Wanda Maximov children in the multiverse

Wanda Maximoff simulates a subset of the Multiverse in Hex spell form, apparently in all other multiversi her children exist.

This essay is a tip for aspiring scifi and fantasy writers on how to not betray your hard core fans, by “keepin’ it real” so-to-speak.  The Principle of good scifi writing is that you only invoke the miracle exemption when necessary. The MEP = Miracle Exemption Principle. 

In the MCU the miracle exceptions are over-used, but often for comedic purposes, and the fact Marvel Comics have always taken the piss like this is well known to their readers.  (Perhaps not so well known to the typical movie goer, but they are surely catching on!)  So yeah, it is unfair to criticize the MCU for over-doing the miracles, they are a superhero universe after all, so not hard scifi.  Having said that, MCU and DC writers would do well to heed the MEP, why? It is for the same reason Martin Scorsese noted: for drama and tension, the need to generate risk in a film.  Risk in the mind of the audience (are we going to survive watching this with our guts intact and tear glands dry?).   In this respect Scorsese regards the MCU as not film, but more like Disney mass entertainment (which he thinks is a valuable form of art in itself, but is not film).  When was the last time you cried at the end of an MCU film? Or felt the need to head over to a forum to emotionally debate and discuss (I confess I did this once, only with The Matrix, 1999)?

Here we are using the word “film” to mean something special, not just motion pictures, but a sub-category of motion picture that builds tension and drama like classic literature, a distinctive art form to escapist comics.  Let me take Scorsese seriously then, but admit that drama and risk can be inserted into the MCU.  How? By using the MEP selectively for comedy, but relegating the MEP when drama is needed.  The death of Natasha Romanoff was a good suspension of the MEP.
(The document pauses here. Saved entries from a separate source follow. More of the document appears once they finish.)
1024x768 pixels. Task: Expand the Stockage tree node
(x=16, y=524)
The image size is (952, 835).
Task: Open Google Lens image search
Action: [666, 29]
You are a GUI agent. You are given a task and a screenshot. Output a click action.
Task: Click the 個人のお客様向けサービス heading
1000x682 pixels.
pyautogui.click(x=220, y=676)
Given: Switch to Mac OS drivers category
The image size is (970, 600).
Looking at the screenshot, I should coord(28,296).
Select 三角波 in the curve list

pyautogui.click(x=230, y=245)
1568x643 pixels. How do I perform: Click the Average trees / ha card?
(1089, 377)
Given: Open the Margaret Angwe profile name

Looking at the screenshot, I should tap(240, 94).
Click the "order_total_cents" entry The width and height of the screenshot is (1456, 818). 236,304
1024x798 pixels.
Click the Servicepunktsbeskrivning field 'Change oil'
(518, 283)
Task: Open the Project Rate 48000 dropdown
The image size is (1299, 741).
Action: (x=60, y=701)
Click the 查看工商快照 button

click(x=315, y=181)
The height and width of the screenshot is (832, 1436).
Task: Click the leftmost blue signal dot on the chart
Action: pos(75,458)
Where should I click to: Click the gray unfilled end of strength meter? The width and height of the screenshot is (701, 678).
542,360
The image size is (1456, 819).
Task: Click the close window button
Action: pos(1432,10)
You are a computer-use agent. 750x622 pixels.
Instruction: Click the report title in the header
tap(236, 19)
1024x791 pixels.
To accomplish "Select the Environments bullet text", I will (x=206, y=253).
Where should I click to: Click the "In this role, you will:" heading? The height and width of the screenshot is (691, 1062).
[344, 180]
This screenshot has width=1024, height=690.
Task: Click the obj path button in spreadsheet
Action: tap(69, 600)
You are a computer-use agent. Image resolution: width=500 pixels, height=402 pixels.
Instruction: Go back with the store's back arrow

To get the nerd stuff over with, the MCU writers abuse their audience by conceiving Wanda’s children as being real in all other multiversi (uni-verses).  America Chavez’s powers essentially make the entire Multiverse just a weird sort of Universe.  So Wanda cannot really go much wrong. The proper quantum physics multiverse (there is no such thing, it assumes one strange interpretation of QM is the only correct one, which is metaphysics, not science) would have vanishingly few universes where Maximoff has children.  This is because it is harder to have children than not have children, and harder still to have those particular two boys that Wanda dreams about.  Thus in a realistic Multiverse Wanda would find herself searching for an eternity to find those two particular forms of children in her dreams, which we presume Lacan-style is what she desires.  Would she be content with a different two brats? The MCU writers do not risk this! And thus disrespect their audience.  (But ok, witches have spooky search powers.)

In physics this is related to the Multiverse Measure problem.  No one can compute the probability of finding Wanda’s children, it is an uncomputable number (as far as we know), and vanishingly small.  Worse than the proverbial needle in a  haystack.  It is more like trying to isolate one single named electron in an infinite stack of haystacks. (Electrons cannot be named, they are all identical.)  Science nerds are encouraged to read more about the Measure Problem, it is an interesting one, because it is a direct shift of the conventional quantum mechanics Measurement Problem into a putative multiverse where there are no measurement problems, a problem however remains, it just is transformed from a collapse of the wave-function problem to a probability measure problem.  Unfortunately there are few good popular write-ups that discuss both.  (Try here for one entry point: Understanding The Measurement Problem of Quantum Mechanics, but I think you cannot do much worse than read good old Wikipedia: Measurement in Quantum Mechanics.)

Now for the film buff stuff (the real point of this essay).  The reason Wanda is not at much risk in Dr Strange and the Multiverse of Madness is primarily (I think) because she only needs to kidnap Chavez and take her MV hopping powers.  Would it not be superior film if the MCU writers had added a new layer into the story of Wanda, and asked her character to find just those two children she dreamt of?   Finding out at the end of the film they exist but cannot be found would be awesome pathos.  The question then would be how to hint at this ending without giving it away too early.  Now that would be genius screenplay writing.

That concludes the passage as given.